Right at the beginning of the show, Hoeneß presented his view of things. “If the government worked to some extent, the AfD’s shares would be halved,” Hoeneß was certain. Eventually he became more precise. The core of the problem is therefore the Eco Party: “The Greens were the AfD’s best electoral helper with their arguments,” said Hoeneß. “Shut down nuclear power!” How could that be: “Nobody understands that,” Hoeneß fumed. Hoeneß does not dispute host Kilz's suggestion that it was Chancellor Angela Merkel who decided to leave. He is concerned with the remaining three nuclear power plants that were recently shut down.
Hoeneß ignored another counterargument from Anja Kohl, ARD stock market journalist and regular guest on the show, that operating nuclear power plants was not worthwhile for the energy industry. And he made a point: If continued operations had been planned early on, it would at least have been profitable. What followed was a banter about the pros and cons of nuclear power and whether it was good or bad for the climate. For a short time, the discussants were far removed from the AfD topic. Kohl said clearly what she thought of Hoeneß's arguments: "Kokolores!"
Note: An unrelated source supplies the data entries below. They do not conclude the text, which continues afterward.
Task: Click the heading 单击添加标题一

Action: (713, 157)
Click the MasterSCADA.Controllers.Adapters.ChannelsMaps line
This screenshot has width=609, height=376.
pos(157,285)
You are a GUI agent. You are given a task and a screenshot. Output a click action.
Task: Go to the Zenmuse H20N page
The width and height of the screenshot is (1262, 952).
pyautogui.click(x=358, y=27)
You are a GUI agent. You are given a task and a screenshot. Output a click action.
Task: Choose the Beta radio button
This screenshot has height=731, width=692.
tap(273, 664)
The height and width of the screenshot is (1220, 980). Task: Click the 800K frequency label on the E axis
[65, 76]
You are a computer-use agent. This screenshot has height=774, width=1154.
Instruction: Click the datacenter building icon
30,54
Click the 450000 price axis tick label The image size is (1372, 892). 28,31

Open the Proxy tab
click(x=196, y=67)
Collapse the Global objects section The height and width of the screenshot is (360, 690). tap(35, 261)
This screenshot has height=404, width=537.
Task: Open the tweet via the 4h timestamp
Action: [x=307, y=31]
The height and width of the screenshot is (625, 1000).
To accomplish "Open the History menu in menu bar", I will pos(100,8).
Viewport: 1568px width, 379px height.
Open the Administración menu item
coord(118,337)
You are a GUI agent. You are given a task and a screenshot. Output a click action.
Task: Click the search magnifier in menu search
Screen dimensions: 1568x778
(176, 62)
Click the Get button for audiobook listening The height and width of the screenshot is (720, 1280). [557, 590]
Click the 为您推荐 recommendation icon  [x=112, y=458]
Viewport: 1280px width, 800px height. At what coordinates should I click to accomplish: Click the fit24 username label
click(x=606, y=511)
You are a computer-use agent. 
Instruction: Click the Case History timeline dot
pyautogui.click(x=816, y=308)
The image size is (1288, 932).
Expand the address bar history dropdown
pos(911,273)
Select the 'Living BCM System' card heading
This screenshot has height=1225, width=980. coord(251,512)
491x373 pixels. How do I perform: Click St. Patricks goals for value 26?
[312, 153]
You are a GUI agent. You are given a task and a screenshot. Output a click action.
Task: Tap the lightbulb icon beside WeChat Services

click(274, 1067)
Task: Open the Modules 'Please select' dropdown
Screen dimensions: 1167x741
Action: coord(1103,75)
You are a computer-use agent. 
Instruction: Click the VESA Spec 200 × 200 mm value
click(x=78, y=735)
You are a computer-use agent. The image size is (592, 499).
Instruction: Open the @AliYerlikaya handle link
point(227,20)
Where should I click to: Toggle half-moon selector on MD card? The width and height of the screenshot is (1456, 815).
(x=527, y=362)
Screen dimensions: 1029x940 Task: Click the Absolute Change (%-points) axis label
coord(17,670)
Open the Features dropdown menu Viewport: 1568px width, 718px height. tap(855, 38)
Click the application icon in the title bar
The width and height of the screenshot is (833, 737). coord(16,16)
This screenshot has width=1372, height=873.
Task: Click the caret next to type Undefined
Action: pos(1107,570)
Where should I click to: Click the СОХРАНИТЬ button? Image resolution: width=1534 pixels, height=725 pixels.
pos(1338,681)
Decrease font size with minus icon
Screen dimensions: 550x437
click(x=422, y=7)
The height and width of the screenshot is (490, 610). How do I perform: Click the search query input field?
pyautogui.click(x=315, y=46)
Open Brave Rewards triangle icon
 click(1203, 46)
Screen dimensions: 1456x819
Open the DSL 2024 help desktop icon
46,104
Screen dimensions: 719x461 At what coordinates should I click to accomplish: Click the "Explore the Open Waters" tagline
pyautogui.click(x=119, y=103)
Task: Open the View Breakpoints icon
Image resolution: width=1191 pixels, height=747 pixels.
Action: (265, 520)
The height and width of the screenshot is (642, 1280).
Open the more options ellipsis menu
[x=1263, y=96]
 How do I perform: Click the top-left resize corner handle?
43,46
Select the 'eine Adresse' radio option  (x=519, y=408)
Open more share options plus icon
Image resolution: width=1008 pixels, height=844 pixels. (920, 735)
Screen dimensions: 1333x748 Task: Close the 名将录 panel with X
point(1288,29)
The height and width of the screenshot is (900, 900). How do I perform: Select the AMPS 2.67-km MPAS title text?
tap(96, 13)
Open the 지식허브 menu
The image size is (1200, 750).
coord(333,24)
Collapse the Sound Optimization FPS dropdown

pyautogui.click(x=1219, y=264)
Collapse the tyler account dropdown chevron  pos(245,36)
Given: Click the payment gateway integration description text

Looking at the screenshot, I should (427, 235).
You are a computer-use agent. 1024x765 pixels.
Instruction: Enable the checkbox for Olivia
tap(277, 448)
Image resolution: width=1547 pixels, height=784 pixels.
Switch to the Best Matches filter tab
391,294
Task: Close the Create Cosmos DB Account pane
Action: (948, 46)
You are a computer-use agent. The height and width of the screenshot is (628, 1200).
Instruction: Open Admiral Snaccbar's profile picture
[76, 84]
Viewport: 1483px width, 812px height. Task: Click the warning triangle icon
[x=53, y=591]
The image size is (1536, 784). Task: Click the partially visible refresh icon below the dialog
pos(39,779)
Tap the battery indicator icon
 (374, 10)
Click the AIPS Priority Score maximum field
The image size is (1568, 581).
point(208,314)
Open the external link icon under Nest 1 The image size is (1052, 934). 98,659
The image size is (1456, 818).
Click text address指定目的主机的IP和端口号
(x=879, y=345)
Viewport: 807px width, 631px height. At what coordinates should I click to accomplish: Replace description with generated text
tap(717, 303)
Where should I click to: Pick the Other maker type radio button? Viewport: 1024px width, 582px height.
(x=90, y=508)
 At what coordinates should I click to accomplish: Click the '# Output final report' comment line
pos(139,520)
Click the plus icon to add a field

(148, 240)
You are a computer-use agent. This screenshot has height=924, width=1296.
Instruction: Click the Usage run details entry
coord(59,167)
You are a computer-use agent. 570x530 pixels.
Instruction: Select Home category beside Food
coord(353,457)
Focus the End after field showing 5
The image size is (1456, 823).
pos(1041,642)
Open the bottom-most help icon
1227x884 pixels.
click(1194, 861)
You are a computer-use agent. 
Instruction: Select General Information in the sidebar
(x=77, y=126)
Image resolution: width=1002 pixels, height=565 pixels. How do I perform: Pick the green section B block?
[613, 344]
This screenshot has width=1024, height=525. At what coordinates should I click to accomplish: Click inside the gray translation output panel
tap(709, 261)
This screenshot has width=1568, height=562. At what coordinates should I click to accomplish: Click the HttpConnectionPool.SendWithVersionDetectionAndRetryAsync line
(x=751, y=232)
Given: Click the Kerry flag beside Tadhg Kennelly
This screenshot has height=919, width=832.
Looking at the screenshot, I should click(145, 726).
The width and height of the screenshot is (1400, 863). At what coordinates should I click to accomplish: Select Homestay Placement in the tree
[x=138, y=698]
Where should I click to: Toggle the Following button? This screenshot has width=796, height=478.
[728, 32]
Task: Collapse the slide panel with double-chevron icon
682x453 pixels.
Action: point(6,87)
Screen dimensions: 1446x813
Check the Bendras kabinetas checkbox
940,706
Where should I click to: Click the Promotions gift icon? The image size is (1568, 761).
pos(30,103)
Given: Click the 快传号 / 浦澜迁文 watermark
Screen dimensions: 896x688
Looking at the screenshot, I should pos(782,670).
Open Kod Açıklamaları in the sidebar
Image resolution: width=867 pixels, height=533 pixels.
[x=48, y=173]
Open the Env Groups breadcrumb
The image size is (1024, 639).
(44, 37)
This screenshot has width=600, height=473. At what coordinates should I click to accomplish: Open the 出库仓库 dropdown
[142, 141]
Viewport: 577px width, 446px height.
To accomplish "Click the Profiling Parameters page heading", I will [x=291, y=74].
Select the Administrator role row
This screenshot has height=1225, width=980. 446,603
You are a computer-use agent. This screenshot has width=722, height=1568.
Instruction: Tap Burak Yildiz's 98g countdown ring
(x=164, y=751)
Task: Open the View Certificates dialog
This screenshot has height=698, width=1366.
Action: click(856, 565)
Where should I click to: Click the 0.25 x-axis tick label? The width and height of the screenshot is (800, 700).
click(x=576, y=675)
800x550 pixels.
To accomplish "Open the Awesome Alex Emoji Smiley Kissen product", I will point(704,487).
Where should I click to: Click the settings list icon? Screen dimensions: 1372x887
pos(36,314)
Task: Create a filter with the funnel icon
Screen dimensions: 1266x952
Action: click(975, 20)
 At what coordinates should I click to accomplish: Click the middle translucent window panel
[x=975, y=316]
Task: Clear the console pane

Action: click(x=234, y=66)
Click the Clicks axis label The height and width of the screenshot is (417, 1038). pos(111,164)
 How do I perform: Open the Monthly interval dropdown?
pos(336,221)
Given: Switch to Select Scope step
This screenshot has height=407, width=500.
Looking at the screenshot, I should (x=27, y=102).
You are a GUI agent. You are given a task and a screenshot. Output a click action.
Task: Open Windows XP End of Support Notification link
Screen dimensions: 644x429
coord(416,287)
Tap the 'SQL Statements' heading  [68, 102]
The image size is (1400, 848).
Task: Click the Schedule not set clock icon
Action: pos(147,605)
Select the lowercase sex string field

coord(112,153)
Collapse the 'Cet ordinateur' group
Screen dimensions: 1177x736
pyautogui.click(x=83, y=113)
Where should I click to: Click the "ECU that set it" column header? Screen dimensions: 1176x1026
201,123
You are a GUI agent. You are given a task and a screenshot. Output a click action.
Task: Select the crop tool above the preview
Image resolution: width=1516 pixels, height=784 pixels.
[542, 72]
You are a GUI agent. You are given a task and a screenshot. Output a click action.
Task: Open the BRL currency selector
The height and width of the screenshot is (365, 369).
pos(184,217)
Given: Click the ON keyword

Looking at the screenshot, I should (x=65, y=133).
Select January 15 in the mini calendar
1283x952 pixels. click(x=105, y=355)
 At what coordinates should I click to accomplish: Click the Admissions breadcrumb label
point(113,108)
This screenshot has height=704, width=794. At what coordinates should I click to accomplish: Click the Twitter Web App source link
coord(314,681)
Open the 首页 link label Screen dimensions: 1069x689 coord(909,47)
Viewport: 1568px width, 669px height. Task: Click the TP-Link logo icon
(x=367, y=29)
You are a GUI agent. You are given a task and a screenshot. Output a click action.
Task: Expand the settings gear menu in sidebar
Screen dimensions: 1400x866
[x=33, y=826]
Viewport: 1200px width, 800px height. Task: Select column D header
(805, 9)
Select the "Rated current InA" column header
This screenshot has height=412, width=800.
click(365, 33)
But then Hoeneß really got going. It's not just about the "energy story", it continues with migration and then "this paternalism" by the Greens. When Ursula Münch, political scientist and second regular guest at the “Stammtisch”, asked Ursula Münch exactly what paternalism he meant, Hoeneß brought out the strongest argumentative artillery:
"If Mr. Ödzemir (Federal Minister of Food and Agriculture, editor's note) wants to tell me that I should no longer put sugar in my coffee."
Münch: "I don't think he said that."
Hoeneß: “Yes, of course he said that.”
Münch: "Well, I didn't read that."
Hoeneß: "Of course, he tries to help people..."
Münch: "So it was about advertising..."
Hoeneß: "... to talk down meat consumption and sausage consumption completely. That's not his job. Every citizen in a free country should decide for themselves."
Münch: “I agree with them. But they now sound a bit like the former sausage manufacturer.”
Hoeneß: "No, not at all. I'm trying to find out why people voted for AfD. These people just won't let it be dictated to them."
It was a bit about the economy and everything in general. And then Hoeneß hit one out:
"In the beginning they did it well, Habeck and Baerbock. (...) After six months of how Habeck got the gas in Qatar and how we got through the difficult winter, I could have voted for the Greens."
Münch reacted with surprise: "The Greens? You? Mr. Hoeneß! Man!"
But he continued undeterred: "Yes, I would have voted for the Greens. But today I am of the opinion that they have now proven that they have absolutely nothing to lose in a government. They are a great opposition party, (...) but The Greens are completely unsuitable in a government for an economic power like Germany."